一方、党本部はこの北海道補選の調査と一緒に、全国の衆院選調査も行っており、その結果、出たのが、冒頭の40議席減という数字だった。しかし、全国の調査データは官邸が一時、ひた隠しにしていたようだ。官邸詰めの民放記者が言う。
「週明けの11日(月曜日)になって『党本部の調査データが出たらしい』という噂が飛び交ったんですが、本当に調査したのかどうかも分からないままでした。この日、官邸では北朝鮮のミサイル発射疑惑で騒然としていて、防衛省や外務省の幹部がひっきりなしに官邸入りしていて、それどころじゃなかった。ただ、そのなかに、内閣情報調査室の北村滋情報官が2度も官邸に来ていたんですね。そのうちの1回は北朝鮮問題ではなく、この選挙データの分析結果についてのご注進だったようです」
さらに、本サイトがつかんだ情報では、この少し前に、自民党の谷垣禎一幹事長側が官邸に調査結果を突きつけて「解散を打つべきタイミングではない」と詰め寄ったという。ところが、官邸側の反応は意外なものだった。
「安倍総理を取り巻く今井尚哉秘書官らが『野党が勢い付いて、民進・共産の共闘が加速する前に解散に打って出るべきだ』と理解しがたいことを言い出しているんです。ここにきて、甘利明氏のあっせん利得事件に東京地検のメスが入ったでしょう。それで、逆にスキャンダルを吹き飛ばすために、解散総選挙でガラガラポンにしたほうがいいと考え始めたようです。小渕優子元経産相ら閣僚の不祥事が相次ぎ、あえて解散に踏み切った1年半前と同じ手口をやろうということのようです」(官邸関係者)
ダブル選に慎重だった菅義偉官房長官も、今週になって「解散権は首相にしかない」と解散容認とも受け止められる発言に軌道修正している。もう一人の重鎮、麻生太郎財務相に至っては、解散に乗る気満々らしい。
「麻生さんの場合は敗けたら敗けたで、安倍首相を辞任に追い込んで、自分が首相に再登板するというそろばん勘定もあるのかもしれません」(前出・官邸関係者)
いずれにしても、今回の調査結果流出は、官邸のこうした前のめりぶりを牽制しようと、自民党関係者が仕掛けたもののようだ。

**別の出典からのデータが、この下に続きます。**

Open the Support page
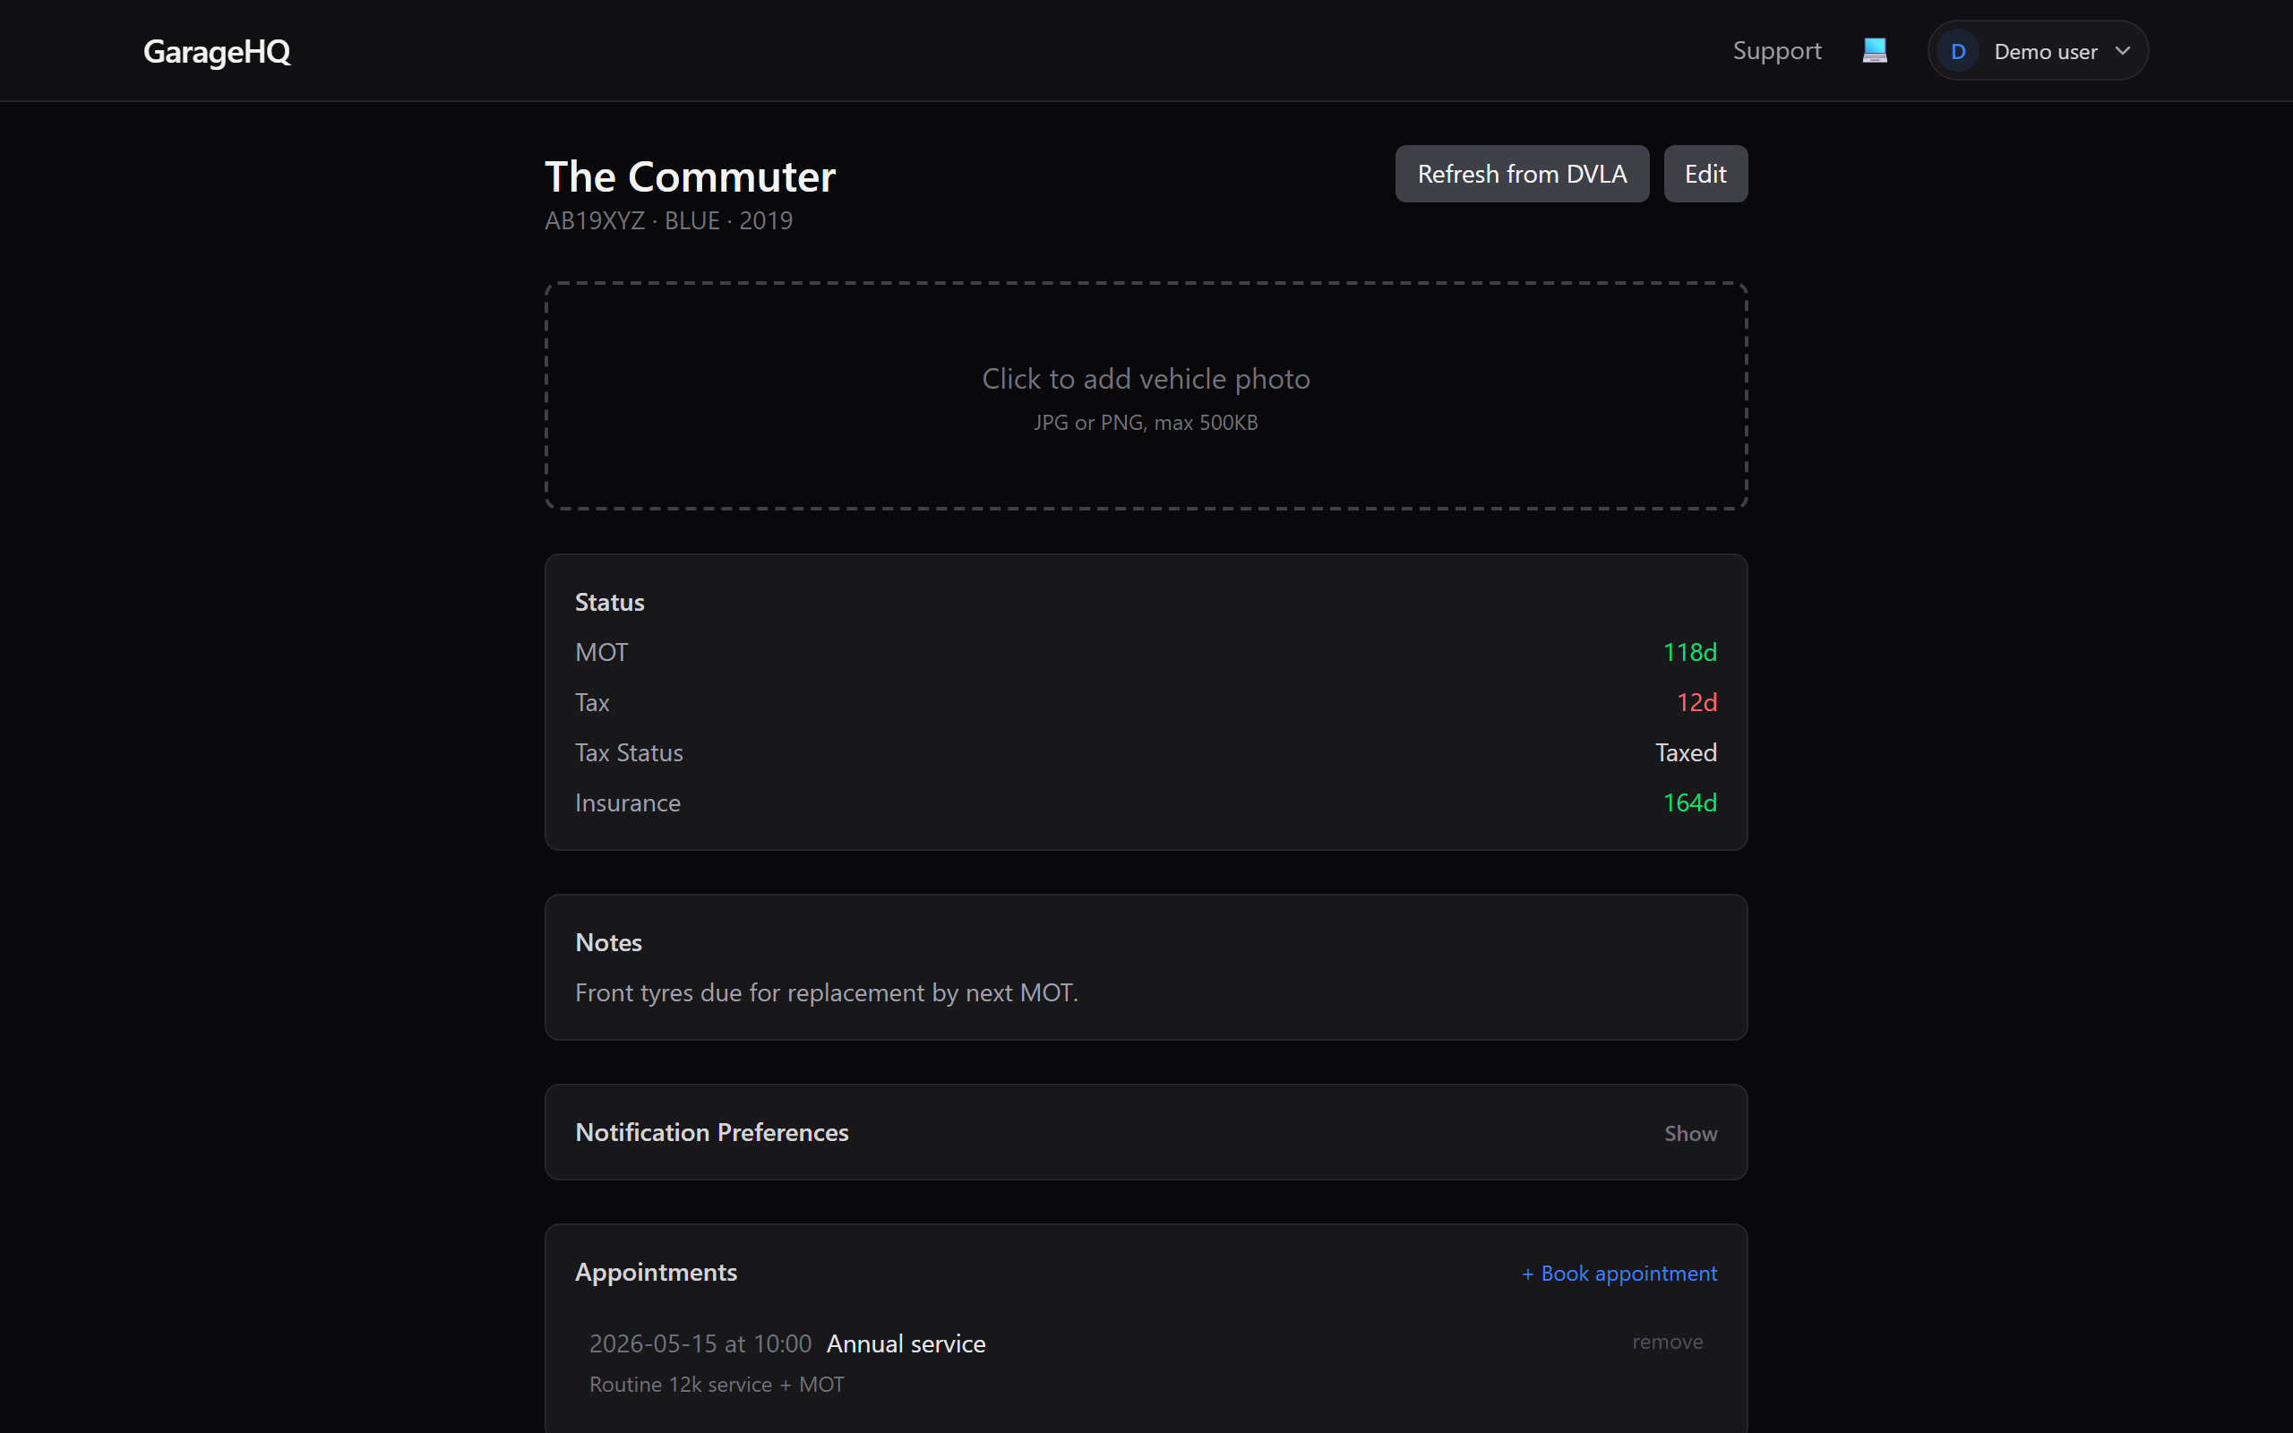coord(1777,50)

「『解散総選挙で敗ける』ということになれば、党内に動揺が広がって、慎重論が台頭してきますからね。ただ、全国紙が官邸ににらまれるのを怖がって、この調査結果を一切書かなかったうえ、安倍首相自身は、調査なんて関係なく、どんどん解散へ前のめりになっている。この流れは変わらないんじゃないでしょうか」(政治ジャーナリスト)
アベノミクスの失策で景気悪化が深刻になっている中、安倍政権は延命を図るべくこの4年間に3度目の総選挙をやろうというのだから、あきれてモノが言えない。一度の総選挙にかかる費用は600億円超。4年間に2000億円の選挙費用が消える計算になる。そんな金が調達できるなら、どうして待機児童問題など焦眉の課題を解決しようとしないのか。
この政権に国の舵取りをこれ以上任せていたら、国民の幸福などお構いなく、破滅の道を進みかねない。今こそ「ストップ 安倍」を掲げなければならない。